Mój dzisiejszy tekst, może również jak w poprzednich zawierać treści nie zawsze zgodne z linią rządzącej partii, oficjalną doktryną KK, a nawet według kilku osób z Garnka wyczerpywać inne podobno, negatywne znamiona.
W okolicy, w której zamieszkuję, znajduje się sklepik, który przypomina podobny, taki z czasów PRL .
Kupują tu na ogół panowie (ale także zdarzają się coraz młodsze panie) w stanie wskazującym na zaawansowany alkoholizm.
Proszą o buteleczki wódki, zwane małpkami i jedno piwko dla wzmocnienia efektu.
Te małpki to genialny pomysł rodzimego przemysłu alkoholowego.
Pomysł, jak jak uzależnić miliony Polaków za kilka złotych dziennie.
W Polsce rocznie (wg GUS) sprzedaje się około miliarda tylko tych małych buteleczek!
3 miliony każdego dnia!
Z czego 600 tysięcy między godziną 6 a 12 rano.
W drodze do pracy?
Doprowadzono do tego , by Polacy potraktowali wódkę jak kajzerki , parówki czy serek: jak zwykły artykuł spożywczy, na rozpoczęcie dnia.
Te same dane mówią, że osiągnęliśmy rekord spożycia alkoholi w historii- nigdy nie wypiliśmy tyle, ile na przykład w 2020 roku.

******************************

Zadania.
[1] Czy możesz powielić fragment tekstu o małpkach, zaczynając od "Proszą o buteleczki" i kończąc na "6 a 12 rano."?
[2] Czy podejmiesz tekst o małpkach i spożyciu alkoholu w Polsce od miejsca, w którym się kończy, i dopiszesz jego dalszy ciąg?

Fragmenty wykazu.
******************************

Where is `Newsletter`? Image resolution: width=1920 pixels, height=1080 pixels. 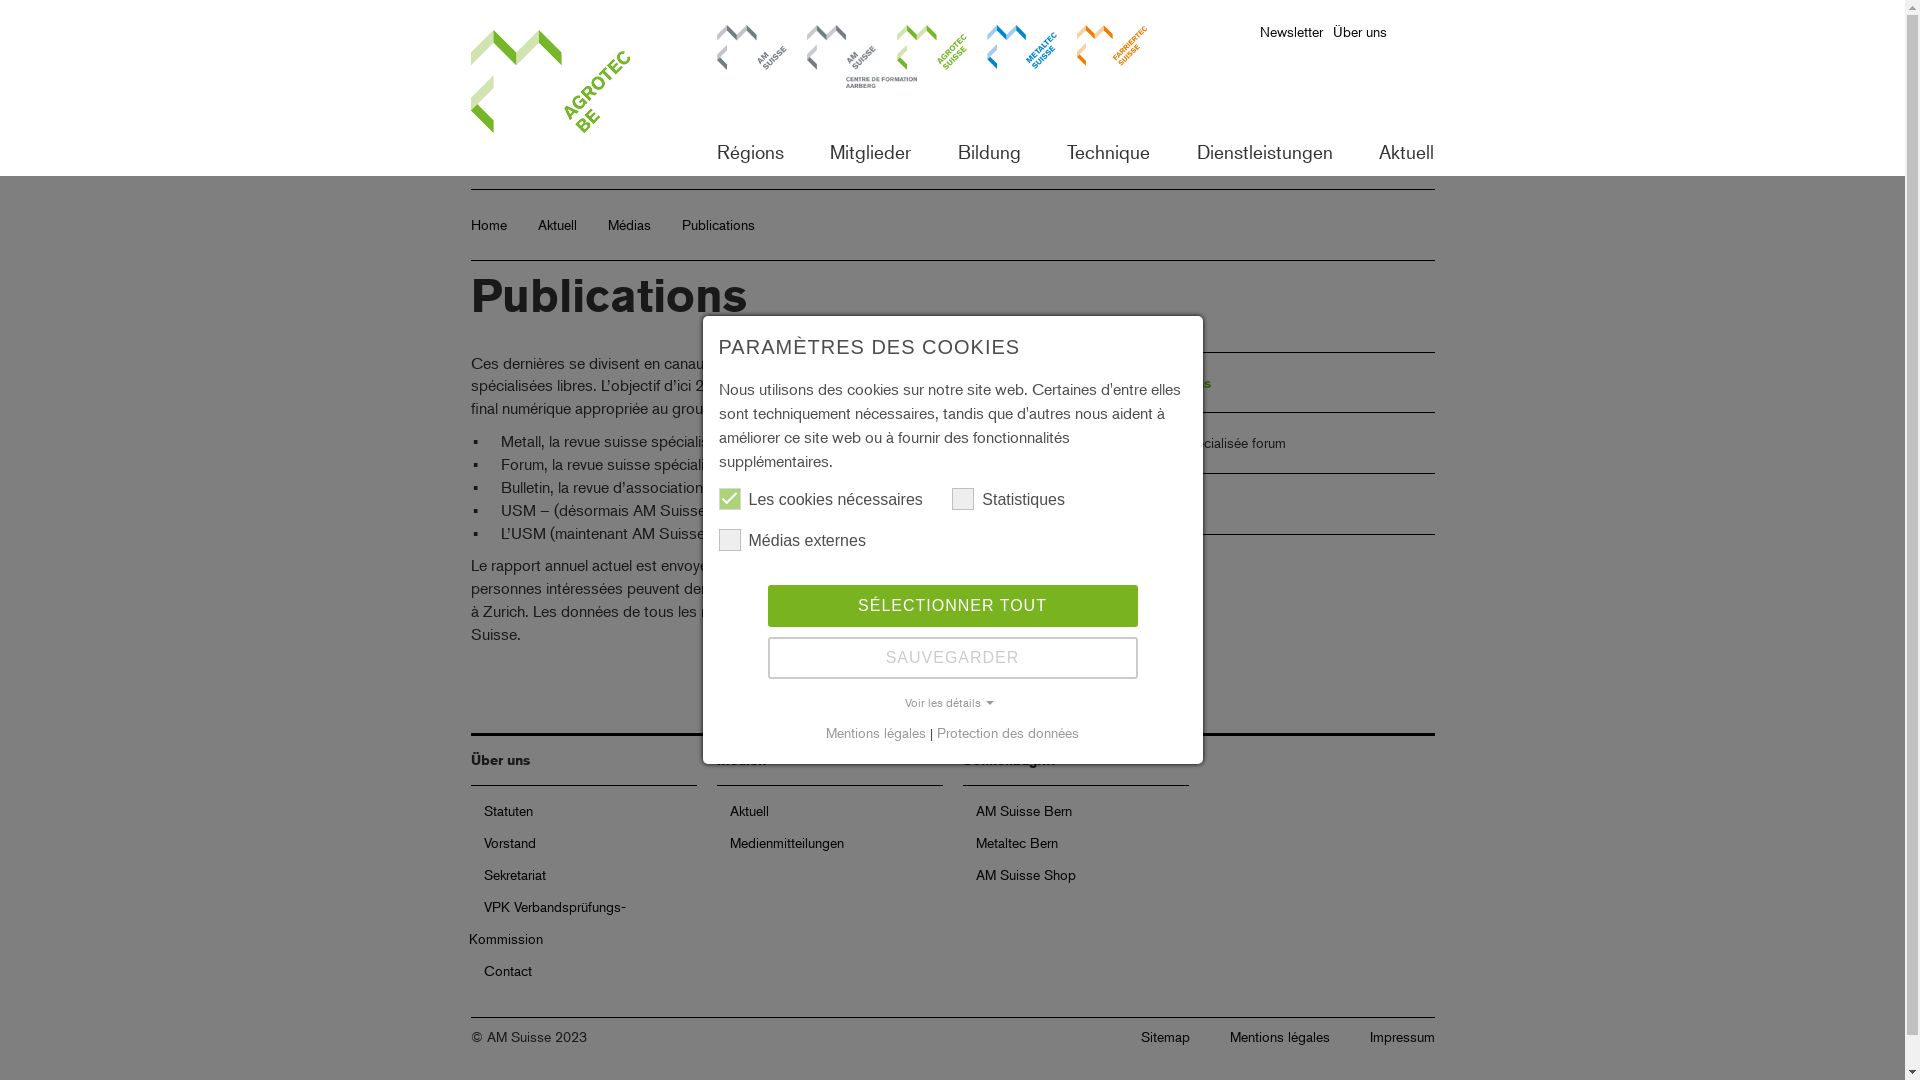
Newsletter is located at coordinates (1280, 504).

******************************

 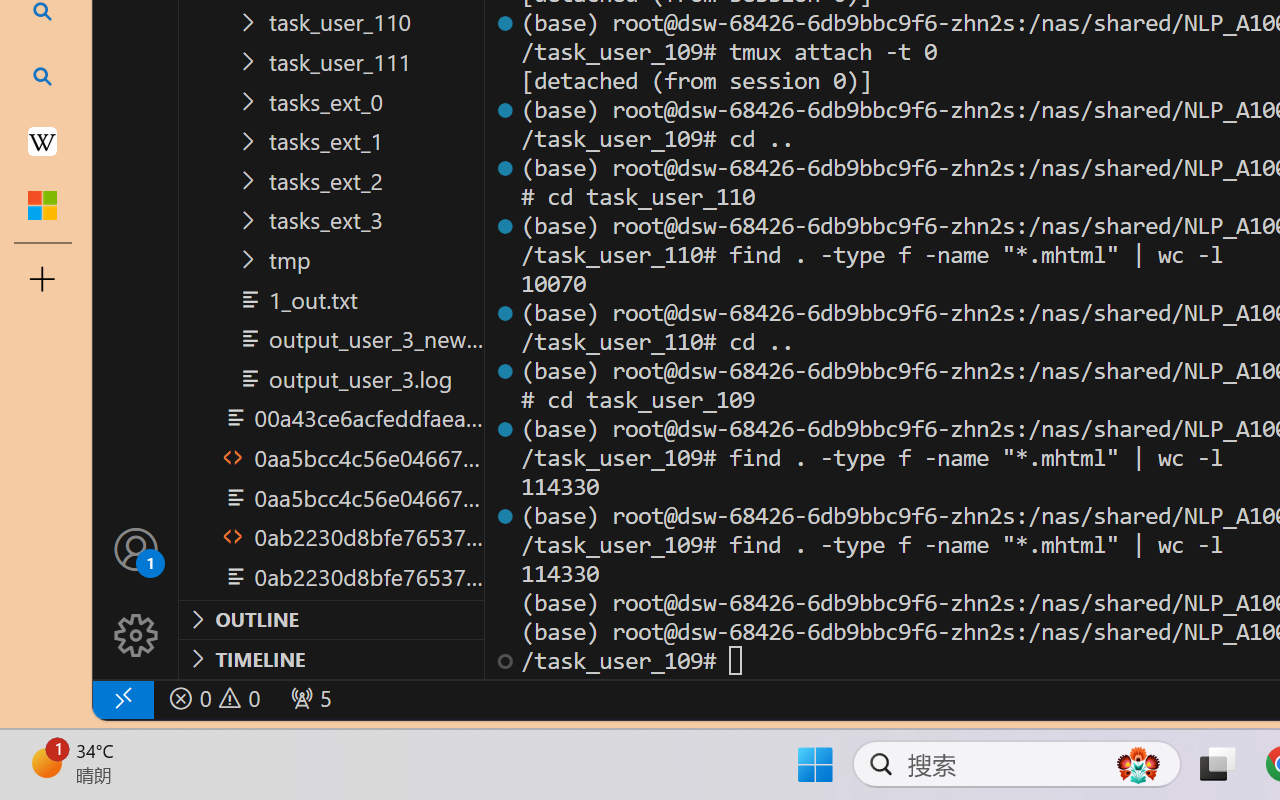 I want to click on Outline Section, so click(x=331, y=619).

******************************

Rozwiązania zadań.
[1]
Proszą o buteleczki wódki, zwane małpkami i jedno piwko dla wzmocnienia efektu.
Te małpki to genialny pomysł rodzimego przemysłu alkoholowego.
Pomysł, jak jak uzależnić miliony Polaków za kilka złotych dziennie.
W Polsce rocznie (wg GUS) sprzedaje się około miliarda tylko tych małych buteleczek!
3 miliony każdego dnia!
Z czego 600 tysięcy między godziną 6 a 12 rano.

[2]
Niebywały przyrost konsumpcji doprowadził do epidemii chorób odalkoholowych, a w efekcie do pogorszenia stanu zdrowia Polaków i (uwaga!) drastycznego zmniejszenia długości ich życia, w ostatnich kilku latach.
Statystyki policyjne jakoś nie odnotowały tego zjawiska .
Czemu?
Wielu z Was wydaje się, tak jak policji, nie ma statystyki z ulic, to nie ma problemu.
A to powinno dotrzeć do mózgów decydentów, że zmienia się struktura picia, pije się więcej piwa i wina niż wódki.
Alkoholicy (to prawda) mniej snują się po ulicach niż kiedyś.
Więcej pije się intymnie: bo w czterech ścianach.
A z małpek, w intymnych kącikach, w zakładach pracy.
I w biurach.
No to cyk?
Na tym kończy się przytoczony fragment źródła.